[Dataset entries]
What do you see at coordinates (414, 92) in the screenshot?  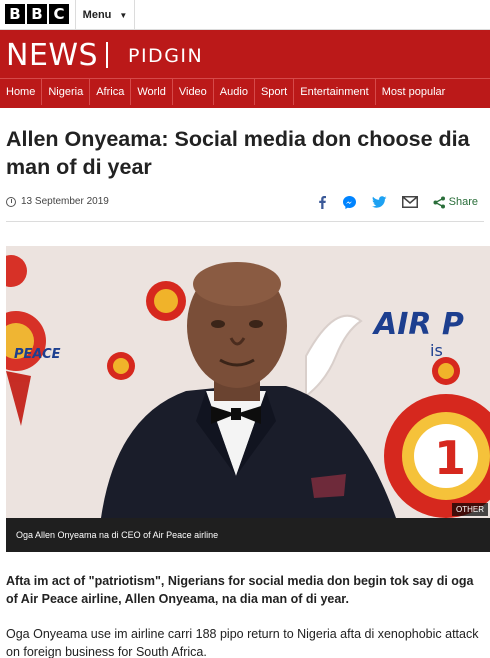 I see `nav-item-most-popular: Most popular` at bounding box center [414, 92].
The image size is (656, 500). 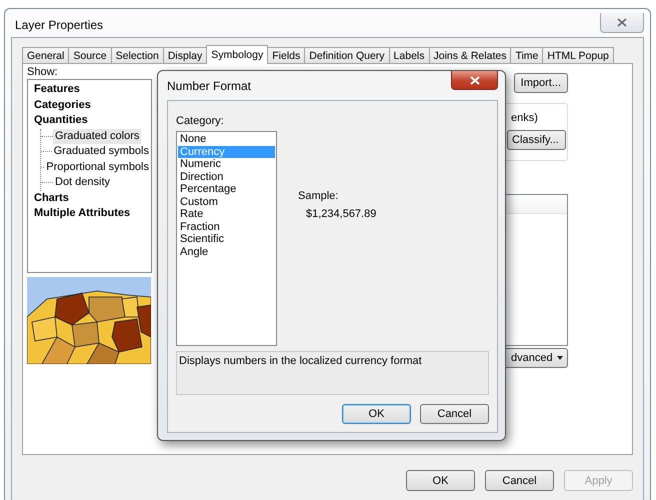 What do you see at coordinates (210, 87) in the screenshot?
I see `dialog-title: Number Format` at bounding box center [210, 87].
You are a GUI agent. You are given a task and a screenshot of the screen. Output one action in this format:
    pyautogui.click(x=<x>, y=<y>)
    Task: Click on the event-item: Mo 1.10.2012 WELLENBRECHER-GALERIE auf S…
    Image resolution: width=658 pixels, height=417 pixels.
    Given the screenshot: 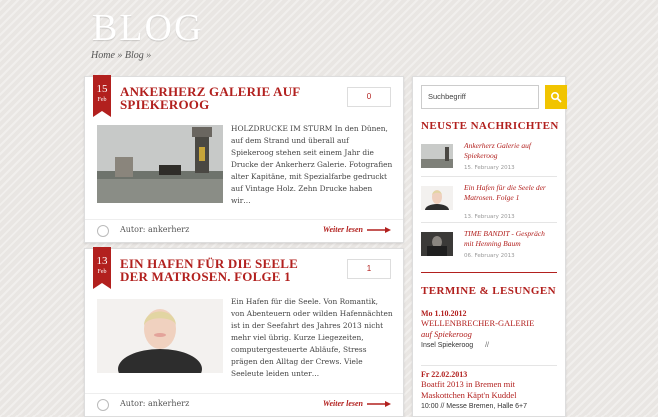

PROBLEM TO WORK ON –
Rewrite the items starting at the line containing "You are a GUI" and ending at the end of the items, with every "screenshot" replaced by "screen capture" and nothing else changed. Omit the pictures from your output.

TASK RESPONSE –
You are a GUI agent. You are given a task and a screen capture of the screen. Output one action in this format:
    pyautogui.click(x=<x>, y=<y>)
    Task: Click on the event-item: Mo 1.10.2012 WELLENBRECHER-GALERIE auf S…
    Image resolution: width=658 pixels, height=417 pixels.
    Given the screen capture: 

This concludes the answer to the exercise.